■ Assignment:
Print exactly the lines from the one containing "Image resolution: width=1144" through the last line of the records below, both included, and nothing else; omit any pictures.
Available data START
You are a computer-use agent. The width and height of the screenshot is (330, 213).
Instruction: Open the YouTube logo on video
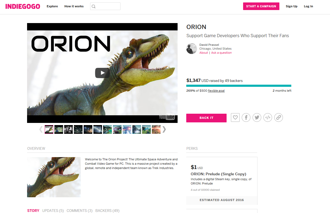167,117
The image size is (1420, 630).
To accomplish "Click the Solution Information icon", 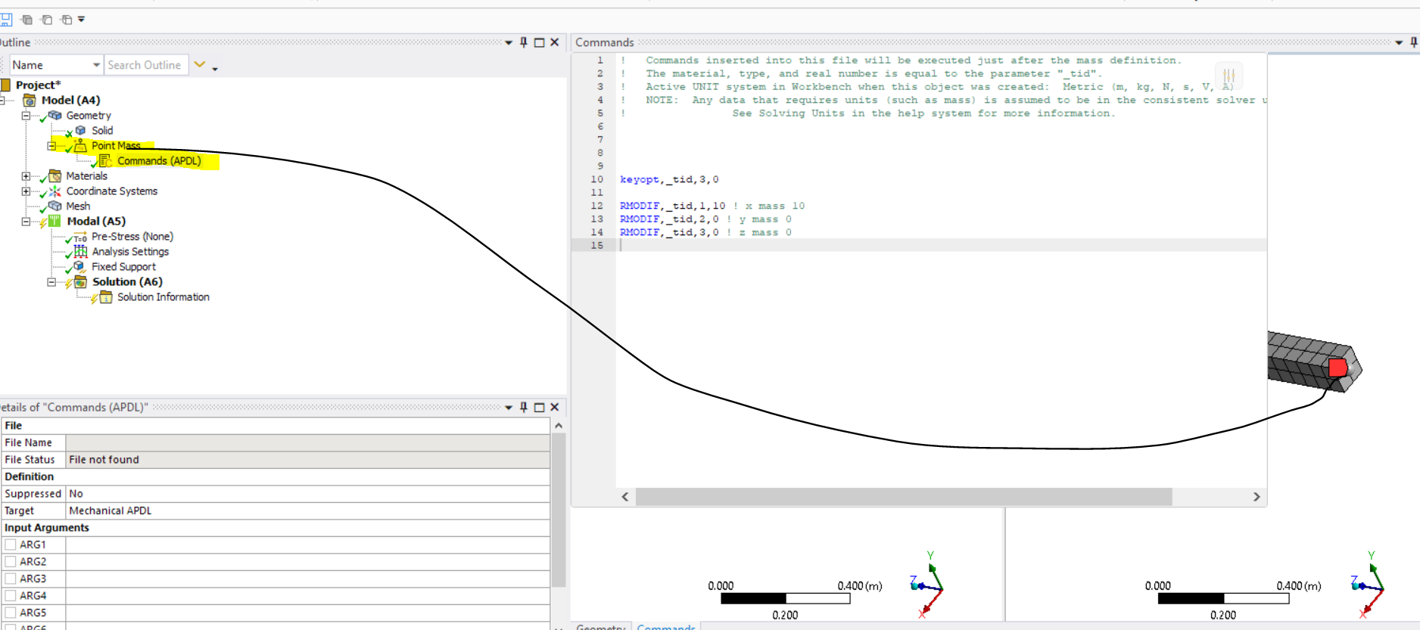I will point(106,297).
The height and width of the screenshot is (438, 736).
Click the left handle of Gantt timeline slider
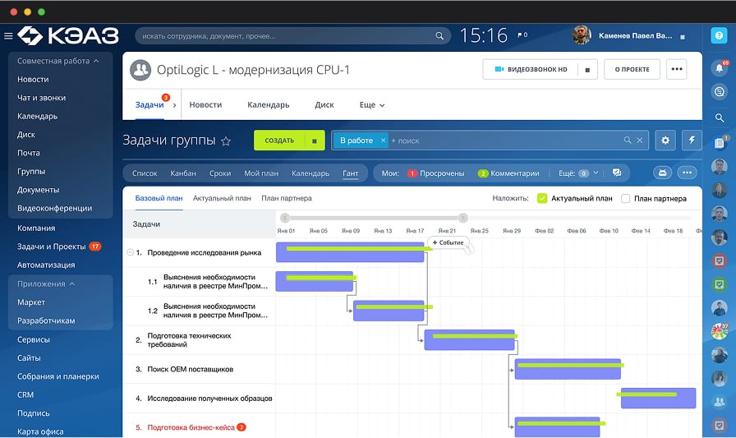click(x=284, y=218)
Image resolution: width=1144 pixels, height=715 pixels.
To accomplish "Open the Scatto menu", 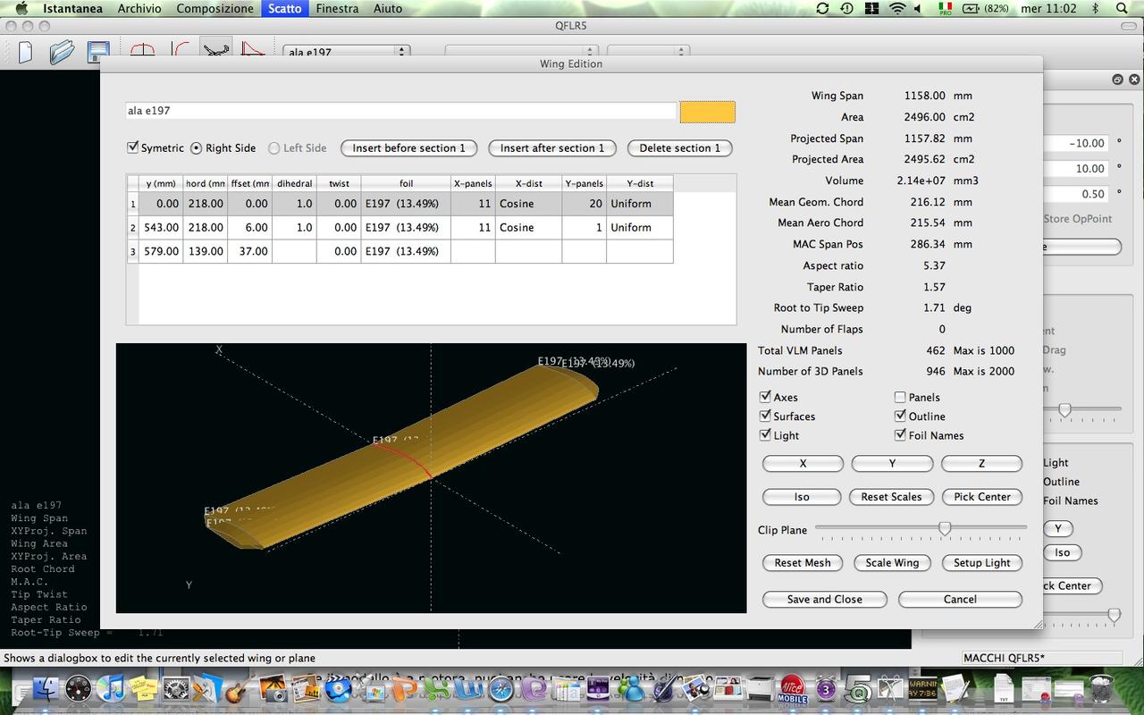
Available data END
■ Answer to this problem:
Image resolution: width=1144 pixels, height=715 pixels.
To accomplish "Open the Scatto menu", 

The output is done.